In 1877 Crabbe had a grocery and drapery shop built on a section not taken up by another soldier. This shop, on Cameron Road, was to become an important meeting place for the growing community. In 2003 the building was relocated to Tauranga Boys’ College.

Vi Simons, granddaughter of George Crabbe outside her home ‘Jesmond’
When George Crabbe died in 1905 the Union Jack was draped over his casket. The flag remained in the family’s possession until 1969 when Charles Crabbe’s only daughter Vi Simons deposited it with the museum.
“A moth-eaten rag on a worm-eaten pole,
It doesn’t look likely to stir a man’s soul;
‘Tis the deeds that were done ‘neath the moth-eaten rag
When that pole was a staff and the rag was a flag.”
General Sir Edward Bruce Hamley, referring to the Colours of the 43rd Monmouth Light Infantry Regiment.  This regiment fought at Gate Pa.

Friday, 4 April 2014

The Mount Wharf

Pilot Bay, Mt.

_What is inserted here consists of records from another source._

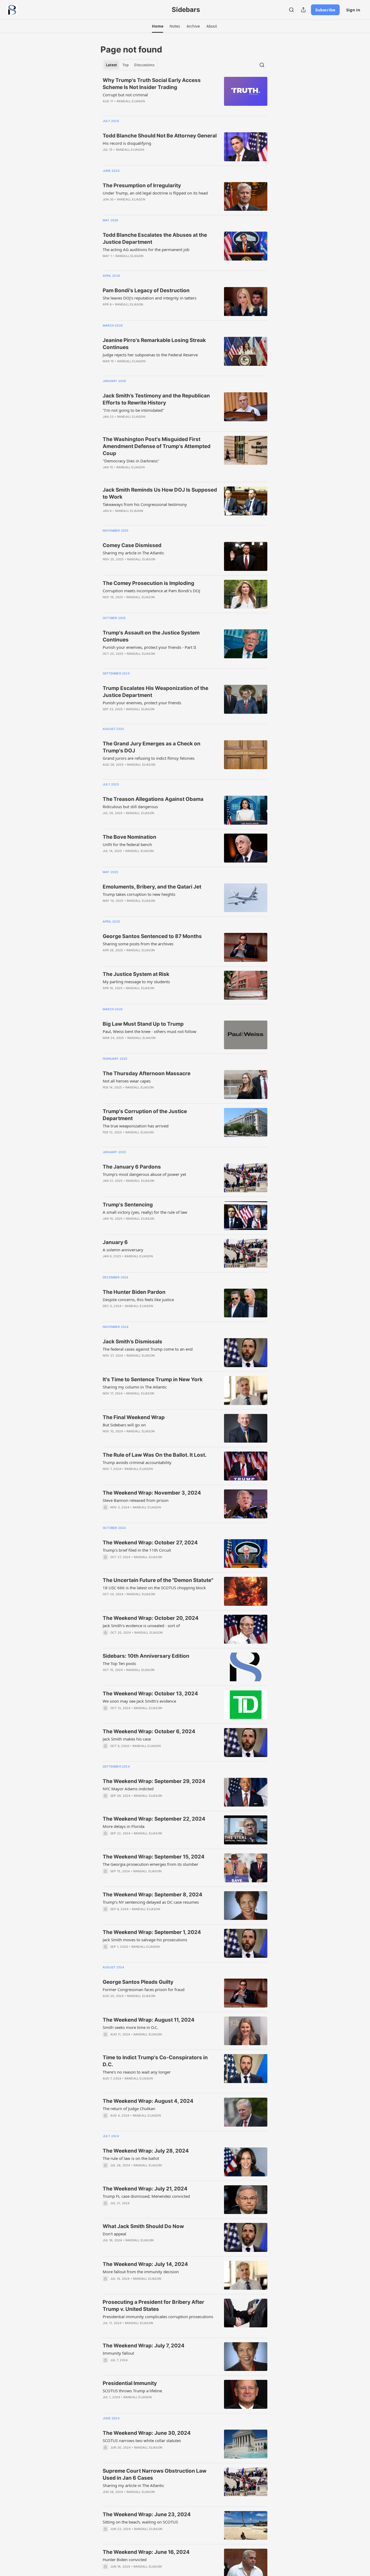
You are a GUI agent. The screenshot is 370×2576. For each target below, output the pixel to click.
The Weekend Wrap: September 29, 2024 (154, 1781)
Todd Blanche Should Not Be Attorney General (160, 136)
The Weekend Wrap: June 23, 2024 (147, 2514)
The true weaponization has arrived (135, 1126)
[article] (185, 94)
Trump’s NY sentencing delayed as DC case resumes (151, 1902)
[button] (157, 26)
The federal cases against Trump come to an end (148, 1349)
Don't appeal (114, 2233)
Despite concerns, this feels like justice (138, 1299)
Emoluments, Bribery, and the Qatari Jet (152, 887)
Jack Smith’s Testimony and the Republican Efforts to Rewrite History (156, 399)
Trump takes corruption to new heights (139, 894)
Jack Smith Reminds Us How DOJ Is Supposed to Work (160, 493)
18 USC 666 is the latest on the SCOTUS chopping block (154, 1587)
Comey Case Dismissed (132, 545)
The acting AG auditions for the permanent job (146, 249)
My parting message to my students (136, 981)
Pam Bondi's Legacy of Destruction (146, 290)
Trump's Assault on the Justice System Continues (151, 636)
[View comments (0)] (144, 311)
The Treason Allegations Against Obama (153, 799)
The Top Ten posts (119, 1663)
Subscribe (325, 9)
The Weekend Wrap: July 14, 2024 (145, 2264)
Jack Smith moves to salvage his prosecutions (145, 1939)
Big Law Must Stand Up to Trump (143, 1024)
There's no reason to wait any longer (137, 2072)
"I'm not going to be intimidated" (133, 410)
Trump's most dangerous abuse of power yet (144, 1174)
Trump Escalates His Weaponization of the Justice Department (155, 691)
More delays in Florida (123, 1826)
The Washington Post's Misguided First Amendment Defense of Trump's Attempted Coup (156, 446)
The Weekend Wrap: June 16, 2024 (146, 2552)
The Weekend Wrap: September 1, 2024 (152, 1932)
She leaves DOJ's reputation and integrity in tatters (149, 298)
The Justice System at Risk (136, 974)
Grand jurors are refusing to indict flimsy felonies (148, 758)
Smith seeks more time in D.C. (130, 2027)
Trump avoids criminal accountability (137, 1462)
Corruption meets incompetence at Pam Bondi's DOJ (151, 590)
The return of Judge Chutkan (129, 2108)
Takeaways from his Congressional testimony (145, 504)
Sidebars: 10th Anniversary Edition (146, 1656)
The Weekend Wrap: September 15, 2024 (154, 1857)
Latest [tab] (111, 64)
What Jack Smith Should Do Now (143, 2226)
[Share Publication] (303, 9)
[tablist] (130, 65)
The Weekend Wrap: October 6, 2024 (149, 1731)
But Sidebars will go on (124, 1424)
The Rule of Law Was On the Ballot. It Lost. (155, 1455)
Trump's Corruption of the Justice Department (145, 1114)
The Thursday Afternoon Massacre (146, 1073)
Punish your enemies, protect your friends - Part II (149, 647)
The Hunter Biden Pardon (134, 1292)
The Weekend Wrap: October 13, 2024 (150, 1693)
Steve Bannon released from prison (135, 1500)
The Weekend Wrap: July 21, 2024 (145, 2189)
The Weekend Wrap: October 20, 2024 (151, 1618)
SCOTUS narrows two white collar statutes (142, 2440)
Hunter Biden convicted (125, 2559)
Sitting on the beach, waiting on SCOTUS (140, 2522)
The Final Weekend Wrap (134, 1417)
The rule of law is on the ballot (131, 2158)
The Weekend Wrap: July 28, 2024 (146, 2151)
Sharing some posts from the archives (138, 943)
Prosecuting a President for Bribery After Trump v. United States (153, 2305)
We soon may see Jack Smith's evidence (139, 1701)
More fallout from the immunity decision (141, 2271)
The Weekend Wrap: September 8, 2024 (152, 1894)
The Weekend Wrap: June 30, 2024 (147, 2433)
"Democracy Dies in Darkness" (131, 460)
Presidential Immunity (130, 2383)
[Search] (291, 9)
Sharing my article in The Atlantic (133, 552)
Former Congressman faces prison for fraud (143, 1989)
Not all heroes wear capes (127, 1081)
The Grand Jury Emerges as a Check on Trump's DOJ (151, 747)
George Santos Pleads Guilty (138, 1982)
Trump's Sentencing (128, 1205)
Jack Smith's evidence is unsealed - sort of (141, 1625)
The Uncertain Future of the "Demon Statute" (158, 1580)
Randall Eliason (131, 101)
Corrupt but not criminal (125, 94)
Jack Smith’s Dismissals (132, 1341)
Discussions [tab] (144, 64)
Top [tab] (125, 64)
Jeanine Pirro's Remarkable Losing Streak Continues (154, 343)
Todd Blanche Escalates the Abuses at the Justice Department (155, 238)
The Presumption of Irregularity (142, 185)
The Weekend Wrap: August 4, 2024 (148, 2101)
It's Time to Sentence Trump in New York (153, 1379)
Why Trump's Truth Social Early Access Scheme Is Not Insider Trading (152, 83)
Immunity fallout (118, 2353)
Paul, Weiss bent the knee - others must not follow (149, 1031)
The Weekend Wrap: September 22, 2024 (154, 1819)
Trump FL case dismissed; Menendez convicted (146, 2196)
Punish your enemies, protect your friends (142, 702)
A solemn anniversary (123, 1249)
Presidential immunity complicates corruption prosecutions (158, 2316)
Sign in (353, 9)
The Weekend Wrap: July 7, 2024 (143, 2346)
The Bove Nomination (129, 837)
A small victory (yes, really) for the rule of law (145, 1212)
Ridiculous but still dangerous (130, 806)
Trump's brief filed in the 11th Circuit (137, 1550)
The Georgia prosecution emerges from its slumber (150, 1864)
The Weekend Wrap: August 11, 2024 (148, 2020)
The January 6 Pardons (132, 1167)
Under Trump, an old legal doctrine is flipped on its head (155, 193)
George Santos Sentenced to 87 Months (152, 936)
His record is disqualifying (127, 143)
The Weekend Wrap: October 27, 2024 (150, 1542)
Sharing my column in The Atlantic (135, 1387)
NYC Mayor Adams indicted (128, 1788)
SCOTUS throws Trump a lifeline (132, 2390)
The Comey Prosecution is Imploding (148, 583)
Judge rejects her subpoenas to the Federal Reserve (150, 354)
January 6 (115, 1242)
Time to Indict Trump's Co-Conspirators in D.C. (155, 2061)
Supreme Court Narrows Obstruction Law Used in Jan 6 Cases (154, 2474)
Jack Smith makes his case (127, 1739)
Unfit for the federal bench (127, 844)
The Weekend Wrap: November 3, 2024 (152, 1493)
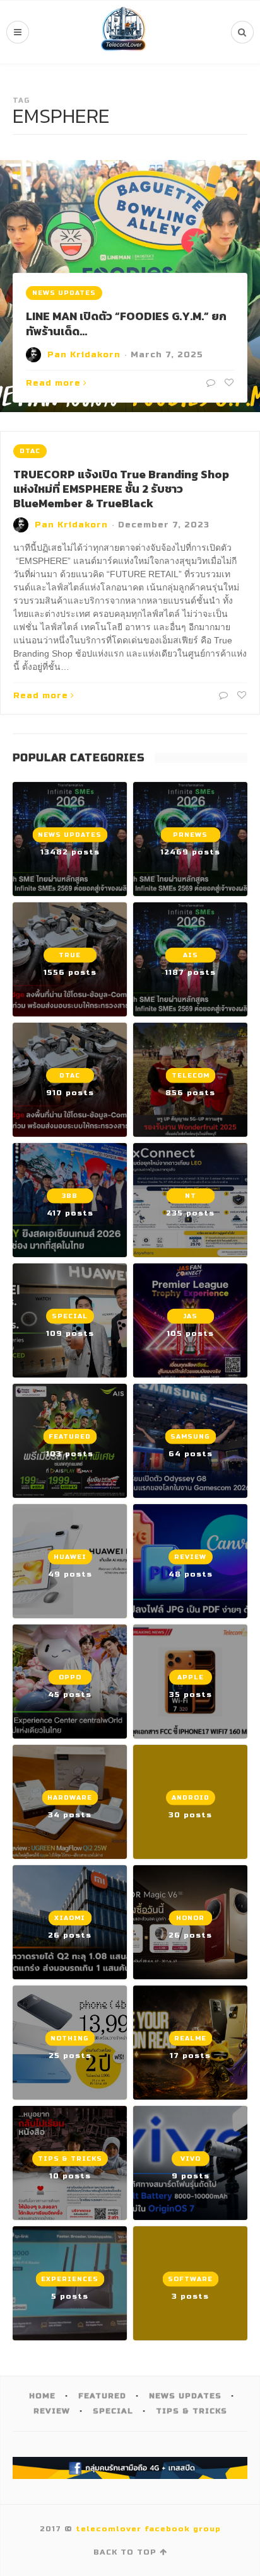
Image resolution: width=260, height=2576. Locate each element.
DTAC (30, 451)
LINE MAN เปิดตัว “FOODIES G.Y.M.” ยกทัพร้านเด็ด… (126, 323)
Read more (53, 383)
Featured (102, 2395)
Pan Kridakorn (84, 355)
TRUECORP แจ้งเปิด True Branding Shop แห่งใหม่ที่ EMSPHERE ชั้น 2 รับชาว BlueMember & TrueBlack (121, 489)
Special (113, 2410)
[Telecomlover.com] (123, 32)
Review (51, 2410)
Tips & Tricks (191, 2410)
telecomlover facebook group (148, 2528)
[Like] (228, 383)
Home (42, 2395)
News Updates (64, 293)
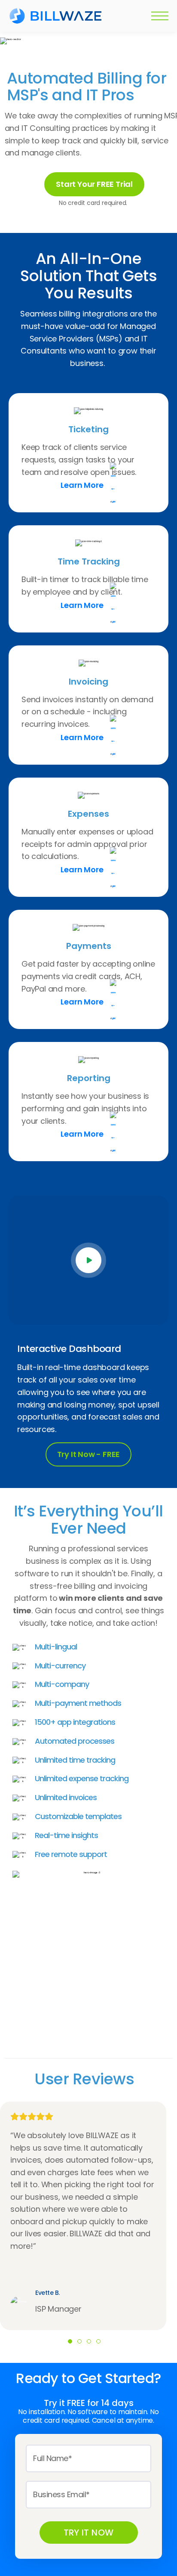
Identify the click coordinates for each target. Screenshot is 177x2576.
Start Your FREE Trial (94, 184)
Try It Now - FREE (88, 1454)
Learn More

Maunganui, Tauranga, NZ
S.B 4

The first wharf at the Mount was a stone wharf built by volunteer labour in 1889. A contemporary newspaper describes a visit to the Mount by a working party of 40 in the 'Result' with others crossing under their own steam. Various materials and tools were donated by Tauranga residents and  a winch was installed to haul the boulders into place.It had a concrete decking, concrete steps at the end to make landing and embarking of passengers easier.

Mount Wharf, Tauranga, N.Z. 5661

Although very popular the boulder pier did not remain in service for very long, by 1894 there was a general demand for a bigger and better wharf at Mount Maunganui and on January 17, 1895 the Pilot Bay wharf situated also on Mauao itself, but a little westward of the boulder pier, was opened.

The stone wharf fell into disuse but was to remain as a memorial to the volunteers who built it.

Thursday, 3 April 2014

Sunday 6 April - Talk by Brigid Gallagher

April Meeting

Sunday 6 April 2014 - 2.00 pm

Talk by Brigid Gallagher - Digging the Mole

Tauranga Hotel's gone, and a great big slab of new building is going up, but we can still learn about what used to be there.

Don't miss internationally-known archaeologist Brigid Gallagher talking about what she found on the 'Grumpy Mole' - a.k.a. Tauranga Hotel - site. Come to the Society's monthly meeting in the hall, 233 Cameron Road, at 2 pm on Sunday 6 April. New members and guests especially welcome.

Brigid Gallagher is a local archaeologist who is a specialist in heritage and artefact conservation.  After leaving NZ and the Auckland Museum in 1998 she worked in archaeology across the British Isles and parts of Europe.  Following a number of years in the field assessing, evaluating and excavating 5,000 years of history she went back to University in Cardiff to specialise in Conservation for archaeology and museums.  This culminated in roles at the Catal hoyuk research project in Turkey and a position with the 'Time Team'.

Before heading back to NZ in 2008 she was conservation manager for a large archaeological consultancy and responsible for artefact care and conservation from excavations across the Republic of Ireland.

Since the return to NZ, she and her partner Raysan have set up a heritage and production company, MishMish, with have projects that cover archaeological assessment and excavation, analysis and conservation of archaeological and historic sites and artefacts, and interpretation and visualisation projects, the latest of which can be seen at

Since excavating the Tauranga Hotel site she has been excavating at Bethlehem and Katikati.